This is a follow-up post on a previous topic about disk space not being freed up when deleting files from HDFS: http://community.cloudera.com/t5/Cloudera-Manager-Installation/Deleting-files-does-not-clear-disk-sp...
After finding out more about how this behaviour arises, it felt motivated to create a new thread in the HDFS section instead.
It seems like files that were added to HDFS prior to upgrading from the CDH 5 beta2 to the current version have their blocks duplicated. Running fsck /[path-to-arbitrary-old-file] -files -blocks -locations shows the file as if it were replicated by a factor 3. When searching for one of the file blocks in the local file system on one of the data nodes that hold it, there are two hits for each block replica; one under dfs/dn/current/BP-.../current/finalized/ and another one under dfs/dn/.../previous/finalized.
Now, when deleting the file from HDFS, only the block copies on the current path are actually deleted.
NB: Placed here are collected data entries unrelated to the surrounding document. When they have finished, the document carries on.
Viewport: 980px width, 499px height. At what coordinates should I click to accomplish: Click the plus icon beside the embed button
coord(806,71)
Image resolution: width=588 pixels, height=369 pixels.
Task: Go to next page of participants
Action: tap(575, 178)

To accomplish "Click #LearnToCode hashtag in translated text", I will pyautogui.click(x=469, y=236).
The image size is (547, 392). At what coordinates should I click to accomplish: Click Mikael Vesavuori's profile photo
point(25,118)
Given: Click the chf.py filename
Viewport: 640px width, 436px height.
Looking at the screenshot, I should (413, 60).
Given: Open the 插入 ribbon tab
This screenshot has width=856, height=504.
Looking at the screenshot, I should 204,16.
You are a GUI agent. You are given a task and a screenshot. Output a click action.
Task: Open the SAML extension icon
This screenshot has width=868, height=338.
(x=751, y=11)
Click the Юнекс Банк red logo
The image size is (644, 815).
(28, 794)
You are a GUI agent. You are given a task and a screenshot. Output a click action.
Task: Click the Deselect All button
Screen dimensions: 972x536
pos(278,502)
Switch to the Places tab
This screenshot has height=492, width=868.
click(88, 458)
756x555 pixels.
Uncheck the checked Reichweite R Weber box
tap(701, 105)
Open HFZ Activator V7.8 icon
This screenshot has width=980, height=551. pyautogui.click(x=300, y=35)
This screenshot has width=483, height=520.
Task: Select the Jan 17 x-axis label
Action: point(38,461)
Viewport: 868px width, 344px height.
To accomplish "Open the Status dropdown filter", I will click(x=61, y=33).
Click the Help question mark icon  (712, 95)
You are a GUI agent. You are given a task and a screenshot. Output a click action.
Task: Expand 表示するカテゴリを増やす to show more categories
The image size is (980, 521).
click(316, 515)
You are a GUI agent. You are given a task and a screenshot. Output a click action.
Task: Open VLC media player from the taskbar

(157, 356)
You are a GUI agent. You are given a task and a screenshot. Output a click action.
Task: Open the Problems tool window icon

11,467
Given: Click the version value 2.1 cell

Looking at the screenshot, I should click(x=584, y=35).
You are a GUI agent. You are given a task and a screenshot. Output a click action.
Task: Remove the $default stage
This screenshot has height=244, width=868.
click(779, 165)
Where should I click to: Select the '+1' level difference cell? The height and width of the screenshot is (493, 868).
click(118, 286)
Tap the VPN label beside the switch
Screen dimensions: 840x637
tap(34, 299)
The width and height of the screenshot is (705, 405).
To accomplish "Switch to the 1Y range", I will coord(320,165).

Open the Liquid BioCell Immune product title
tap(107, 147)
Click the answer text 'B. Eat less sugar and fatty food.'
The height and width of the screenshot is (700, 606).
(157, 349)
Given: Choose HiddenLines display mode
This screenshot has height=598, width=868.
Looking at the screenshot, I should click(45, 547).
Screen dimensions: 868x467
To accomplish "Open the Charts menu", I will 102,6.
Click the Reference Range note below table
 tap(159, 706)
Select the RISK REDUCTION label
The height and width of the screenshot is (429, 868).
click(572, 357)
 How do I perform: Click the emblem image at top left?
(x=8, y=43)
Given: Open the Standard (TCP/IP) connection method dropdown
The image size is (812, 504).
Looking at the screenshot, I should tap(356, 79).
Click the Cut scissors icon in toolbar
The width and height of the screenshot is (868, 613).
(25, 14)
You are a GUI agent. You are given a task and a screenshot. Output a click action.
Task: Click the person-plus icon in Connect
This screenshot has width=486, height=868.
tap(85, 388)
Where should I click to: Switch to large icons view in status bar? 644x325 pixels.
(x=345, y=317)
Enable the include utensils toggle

The other ones are left on the data nodes, seeminlgy orphaned from the name node meta data. The hdfs log file only mentions deleting the current one and contains no error messages.
Files that were added after the HDFS upgrade do not behave the same way, so I suspect this has something to with the finalization of the metadata upgrade not working (or having been performed) properly.
As my previous post mentions, we are soon running out of disk space on the cluster, and would like to resolve this as soon as possible. Would it be safe to just manually remove all files under the previous paths from the local file systems of all data nodes? Or could the name node still be holding some reference to them that would become corrupt? Are there other ways to go about solving this?
Thanks for the reply!
The finalize command was alreade run after the update. I also tried rerunning it after identifying the cause of this issue. I think the problem here is that the NN for some reason did not clean up the finalized folder after itself. We have now deleted all of the orphanded blocks manually, and things have been working well since then.